Duplicate Workers entries in some EXPLAIN plans

Started by Maciek Sakrejdaover 6 years ago5 messagesbugs
Jump to latest
#1Maciek Sakrejda
maciek@pganalyze.com

Hello,

I ran into an odd behavior with some EXPLAIN results in Postgres 11.5. I
noticed this with JSON format first, but similar issues exist with the
other formats as well for this query. I think I can follow up with the
query and full plan if needed, but essentially, the issue is that the Sort
node has two different entries for the "Workers" key (something that
technically JSON does allow, but such JSON structures are very difficult to
work with, and JSON library support for them is poor). The node looks like
this (some details elided):

{
"Node Type": "Sort",
...
"Workers": [
{
"Worker Number": 0,
"Sort Method": "external merge",
"Sort Space Used": 20128,
"Sort Space Type": "Disk"
},
{
"Worker Number": 1,
"Sort Method": "external merge",
"Sort Space Used": 20128,
"Sort Space Type": "Disk"
}
],
...
"Workers": [
{
"Worker Number": 0,
"Actual Startup Time": 309.726,
"Actual Total Time": 310.179,
"Actual Rows": 4128,
"Actual Loops": 1,
"Shared Hit Blocks": 2872,
"Shared Read Blocks": 7584,
"Shared Dirtied Blocks": 0,
"Shared Written Blocks": 0,
"Local Hit Blocks": 0,
"Local Read Blocks": 0,
"Local Dirtied Blocks": 0,
"Local Written Blocks": 0,
"Temp Read Blocks": 490,
"Temp Written Blocks": 2529
},
{
"Worker Number": 1,
"Actual Startup Time": 306.523,
"Actual Total Time": 307.001,
"Actual Rows": 4128,
"Actual Loops": 1,
"Shared Hit Blocks": 3356,
"Shared Read Blocks": 7100,
"Shared Dirtied Blocks": 0,
"Shared Written Blocks": 0,
"Local Hit Blocks": 0,
"Local Read Blocks": 0,
"Local Dirtied Blocks": 0,
"Local Written Blocks": 0,
"Temp Read Blocks": 490,
"Temp Written Blocks": 2529
}
],
"Plans:" ...
}

YAML and XML formats both have parallel issues. TEXT format is a little
different but also seems odd, with multiple lines in the plan node for each
worker:

Sort Method: external merge Disk: 4920kB
Worker 0: Sort Method: external merge Disk: 5880kB
Worker 1: Sort Method: external merge Disk: 5920kB
Buffers: shared hit=682 read=10188, temp read=1415 written=2101
Worker 0: actual time=130.058..130.324 rows=1324 loops=1
Buffers: shared hit=337 read=3489, temp read=505 written=739
Worker 1: actual time=130.273..130.512 rows=1297 loops=1
Buffers: shared hit=345 read=3507, temp read=505 written=744

Is this a bug?

#2Tom Lane
tgl@sss.pgh.pa.us
In reply to: Maciek Sakrejda (#1)
Re: Duplicate Workers entries in some EXPLAIN plans

Maciek Sakrejda <maciek@pganalyze.com> writes:

I ran into an odd behavior with some EXPLAIN results in Postgres 11.5. I
noticed this with JSON format first, but similar issues exist with the
other formats as well for this query. I think I can follow up with the
query and full plan if needed, but essentially, the issue is that the Sort
node has two different entries for the "Workers" key (something that
technically JSON does allow, but such JSON structures are very difficult to
work with, and JSON library support for them is poor).

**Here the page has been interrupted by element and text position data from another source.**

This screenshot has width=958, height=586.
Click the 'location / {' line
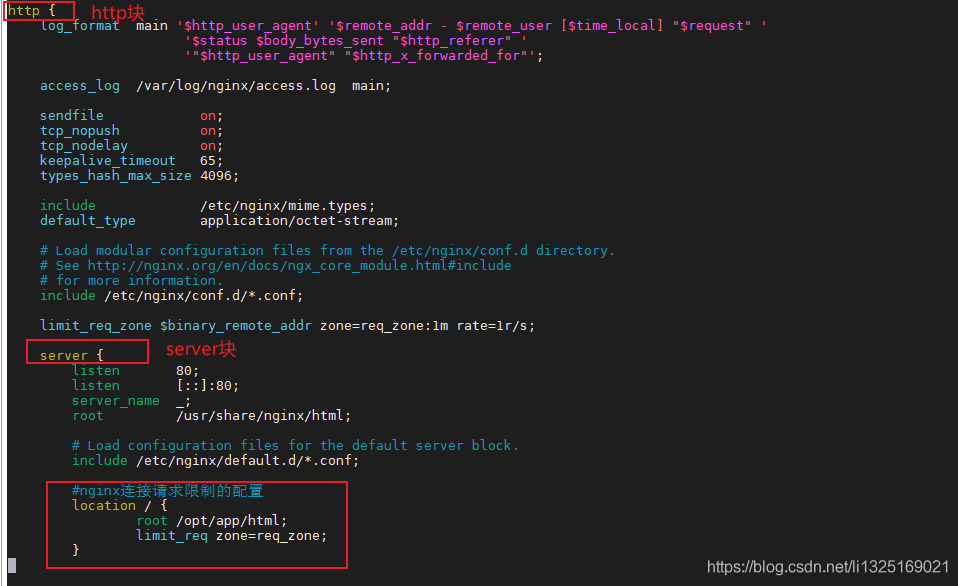[x=120, y=505]
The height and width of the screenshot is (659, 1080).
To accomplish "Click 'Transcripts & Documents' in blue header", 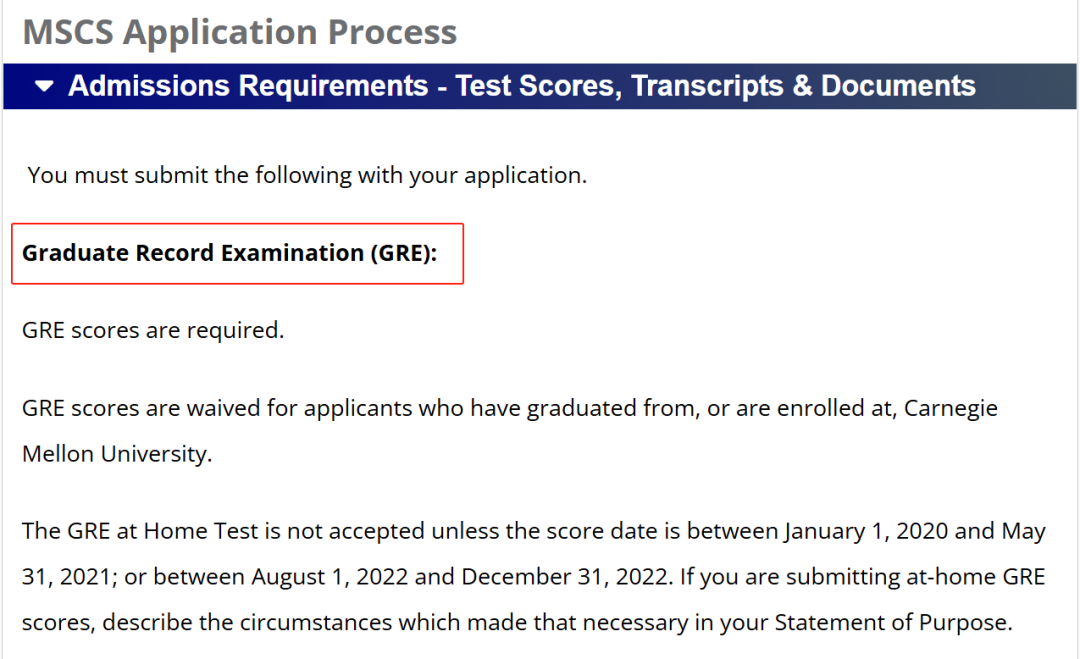I will tap(803, 86).
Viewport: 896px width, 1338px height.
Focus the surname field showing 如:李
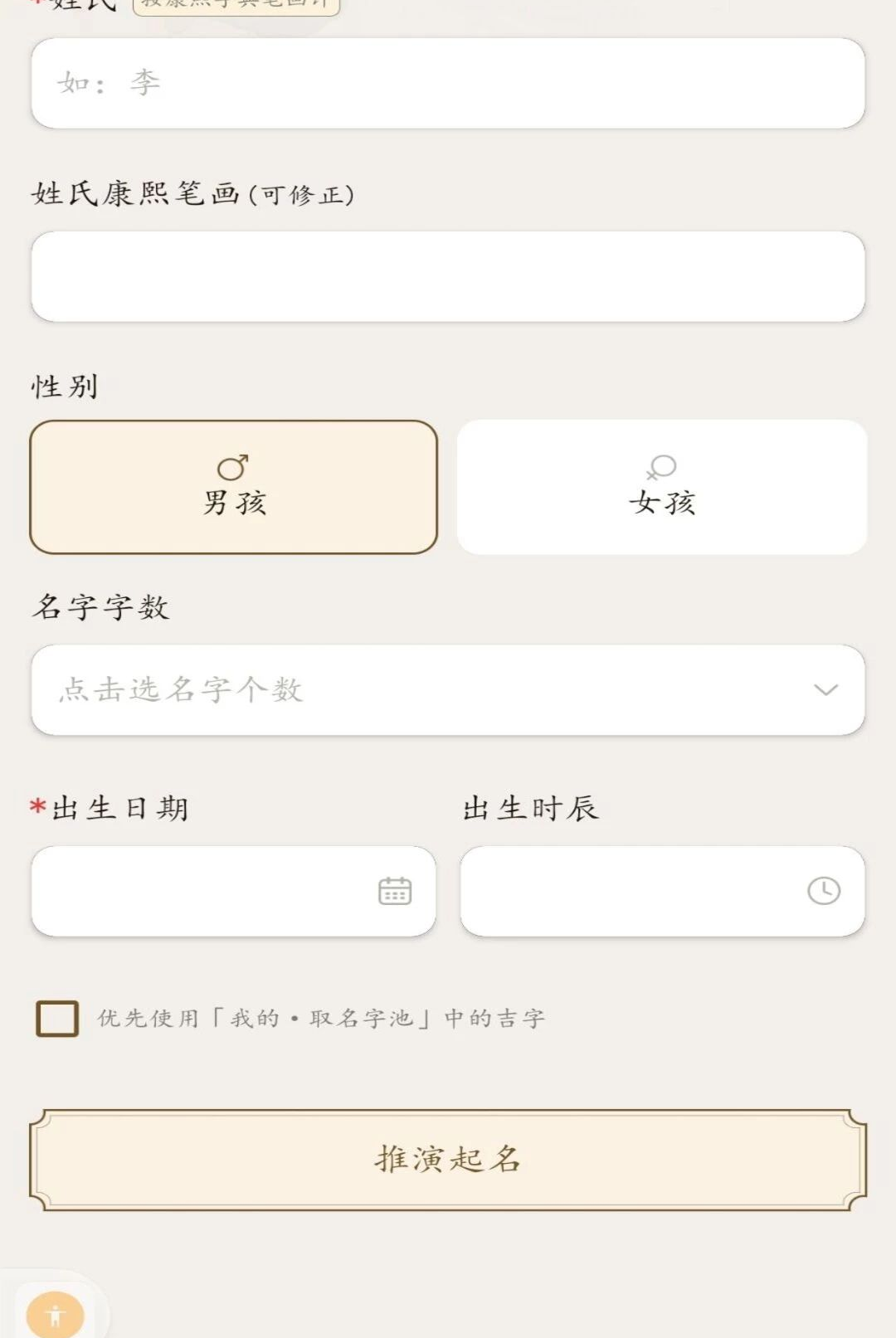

Yeah, this was already complained of here:

/messages/by-id/41ee53a5-a36e-cc8f-1bee-63f6565bb1ee@dalibo.com

I think the text-mode output is intentional, but the other formats
need more work. We also need to think about whether we can change
this without big backwards-compatibility problems.

regards, tom lane

#3Maciek Sakrejda
maciek@pganalyze.com
In reply to: Tom Lane (#2)
Re: Duplicate Workers entries in some EXPLAIN plans

Thanks, I searched for previous reports of this, but I did not see that
one. In that thread, Andrew Dunstan suggested

Maybe a simpler fix would be to rename one set of nodes to "Sort-Workers"

or some such.

Is that feasible? Maybe as "Workers (Sort)"?

We also need to think about whether we can change
this without big backwards-compatibility problems.

As in, due to users relying on this idiosyncratic output and working around
parsing issues (ruby, python, and node's built-in parsers all seem to just
keep the last entry when keys repeat by default), or because merging the
nodes would introduce new entries in the Workers nodes that users may not
expect?

#4Maciek Sakrejda
maciek@pganalyze.com
In reply to: Maciek Sakrejda (#3)
Re: Duplicate Workers entries in some EXPLAIN plans

Should I move this to a pgsql-hackers discussion? I noticed that jsonb also
appears to keep the last JSON entry in the face of multiple keys, so it'd
be nice to have something more usable. I'm not much of a C programmer, but
I think I see how to rename the second fields to Sort Workers if this
solution is acceptable. Looking at the code in explain.c, there do not
appear to be any other EXPLAIN node fields in a similar situation (I
grepped for ExplainOpenGroup and "Workers" is the only one that occurs
twice).

#5Tom Lane
tgl@sss.pgh.pa.us
In reply to: Maciek Sakrejda (#4)
Re: Duplicate Workers entries in some EXPLAIN plans

Maciek Sakrejda <maciek@pganalyze.com> writes:

Should I move this to a pgsql-hackers discussion? I noticed that jsonb also
appears to keep the last JSON entry in the face of multiple keys, so it'd
be nice to have something more usable. I'm not much of a C programmer, but
I think I see how to rename the second fields to Sort Workers if this
solution is acceptable.

Yeah, the actual code change should be pretty trivial --- the hard part
here is to get consensus on what behavior change we want. It's not
unreasonable to decide that on pgsql-bugs ... but since there hasn't
been much commentary yet, maybe moving to -hackers is what to do
to seek consensus.

regards, tom lane